# WHAT IS NEEDED
Please report every line in the entries that contains the string "computer".

# RECORDS FOR THIS EXERCISE
::::::::

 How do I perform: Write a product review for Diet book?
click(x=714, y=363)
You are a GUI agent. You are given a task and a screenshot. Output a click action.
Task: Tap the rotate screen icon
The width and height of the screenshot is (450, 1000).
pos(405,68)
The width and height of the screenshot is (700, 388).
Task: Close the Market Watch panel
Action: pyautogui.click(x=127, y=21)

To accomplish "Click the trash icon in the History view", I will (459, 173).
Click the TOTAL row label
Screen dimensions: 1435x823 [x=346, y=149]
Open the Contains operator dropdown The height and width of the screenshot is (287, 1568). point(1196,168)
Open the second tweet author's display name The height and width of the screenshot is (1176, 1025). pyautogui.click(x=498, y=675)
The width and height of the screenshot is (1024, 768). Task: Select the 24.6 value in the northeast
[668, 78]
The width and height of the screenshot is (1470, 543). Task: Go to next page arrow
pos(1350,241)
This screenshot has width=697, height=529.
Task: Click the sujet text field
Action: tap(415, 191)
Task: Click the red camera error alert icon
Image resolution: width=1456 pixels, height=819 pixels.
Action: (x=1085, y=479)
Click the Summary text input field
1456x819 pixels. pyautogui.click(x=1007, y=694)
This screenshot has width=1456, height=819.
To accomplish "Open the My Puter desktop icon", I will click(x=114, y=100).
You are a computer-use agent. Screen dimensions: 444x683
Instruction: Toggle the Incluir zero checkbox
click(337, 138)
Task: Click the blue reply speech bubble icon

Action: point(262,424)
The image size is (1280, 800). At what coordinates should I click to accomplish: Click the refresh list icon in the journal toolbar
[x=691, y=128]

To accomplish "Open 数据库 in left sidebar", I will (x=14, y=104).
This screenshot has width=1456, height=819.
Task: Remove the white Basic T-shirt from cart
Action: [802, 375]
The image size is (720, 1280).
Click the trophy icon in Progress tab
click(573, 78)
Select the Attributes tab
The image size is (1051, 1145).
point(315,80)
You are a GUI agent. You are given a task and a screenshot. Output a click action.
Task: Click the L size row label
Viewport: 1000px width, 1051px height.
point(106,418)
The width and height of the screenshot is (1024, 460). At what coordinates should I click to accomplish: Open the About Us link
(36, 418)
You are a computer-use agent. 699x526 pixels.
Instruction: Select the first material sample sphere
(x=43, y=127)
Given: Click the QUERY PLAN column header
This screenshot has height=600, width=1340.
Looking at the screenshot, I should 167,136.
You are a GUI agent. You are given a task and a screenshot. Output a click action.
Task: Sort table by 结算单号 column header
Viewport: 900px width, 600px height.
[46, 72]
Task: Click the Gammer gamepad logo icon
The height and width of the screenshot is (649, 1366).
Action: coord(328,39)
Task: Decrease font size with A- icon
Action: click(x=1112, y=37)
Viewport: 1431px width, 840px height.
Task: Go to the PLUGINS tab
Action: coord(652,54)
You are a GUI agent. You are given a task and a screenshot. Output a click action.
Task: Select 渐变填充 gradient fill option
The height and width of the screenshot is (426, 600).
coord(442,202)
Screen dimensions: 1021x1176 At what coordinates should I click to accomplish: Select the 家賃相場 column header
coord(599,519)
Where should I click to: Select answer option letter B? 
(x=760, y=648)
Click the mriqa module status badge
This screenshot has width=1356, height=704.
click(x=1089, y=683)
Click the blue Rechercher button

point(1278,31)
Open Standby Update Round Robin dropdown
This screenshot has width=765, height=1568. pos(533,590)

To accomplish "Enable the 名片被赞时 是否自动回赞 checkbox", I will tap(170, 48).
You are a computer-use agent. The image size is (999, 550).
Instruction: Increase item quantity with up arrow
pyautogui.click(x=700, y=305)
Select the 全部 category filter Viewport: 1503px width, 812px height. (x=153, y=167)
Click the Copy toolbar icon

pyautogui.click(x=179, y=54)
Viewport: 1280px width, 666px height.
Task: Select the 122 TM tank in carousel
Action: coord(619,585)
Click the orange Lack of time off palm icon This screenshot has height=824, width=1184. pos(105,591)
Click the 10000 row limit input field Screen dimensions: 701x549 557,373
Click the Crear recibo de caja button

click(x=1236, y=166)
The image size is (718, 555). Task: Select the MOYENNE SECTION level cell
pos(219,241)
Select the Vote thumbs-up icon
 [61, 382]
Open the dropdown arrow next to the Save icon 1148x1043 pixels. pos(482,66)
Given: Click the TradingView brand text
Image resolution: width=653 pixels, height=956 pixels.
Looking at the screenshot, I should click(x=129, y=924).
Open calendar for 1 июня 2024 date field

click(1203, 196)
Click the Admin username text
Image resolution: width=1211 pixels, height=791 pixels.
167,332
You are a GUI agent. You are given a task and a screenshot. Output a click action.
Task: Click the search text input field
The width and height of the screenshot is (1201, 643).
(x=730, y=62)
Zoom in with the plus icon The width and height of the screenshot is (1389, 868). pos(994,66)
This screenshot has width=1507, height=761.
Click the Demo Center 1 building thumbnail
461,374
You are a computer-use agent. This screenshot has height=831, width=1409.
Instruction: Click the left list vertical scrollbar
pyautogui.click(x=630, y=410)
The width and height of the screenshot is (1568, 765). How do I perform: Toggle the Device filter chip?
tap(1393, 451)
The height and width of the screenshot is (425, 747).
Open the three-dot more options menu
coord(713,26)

::::::::

# RESPONSE BELOW
You are a computer-use agent. Screen dimensions: 444x683
You are a computer-use agent. 699x526 pixels.
You are a computer-use agent. The image size is (999, 550).
You are a computer-use agent. This screenshot has height=831, width=1409.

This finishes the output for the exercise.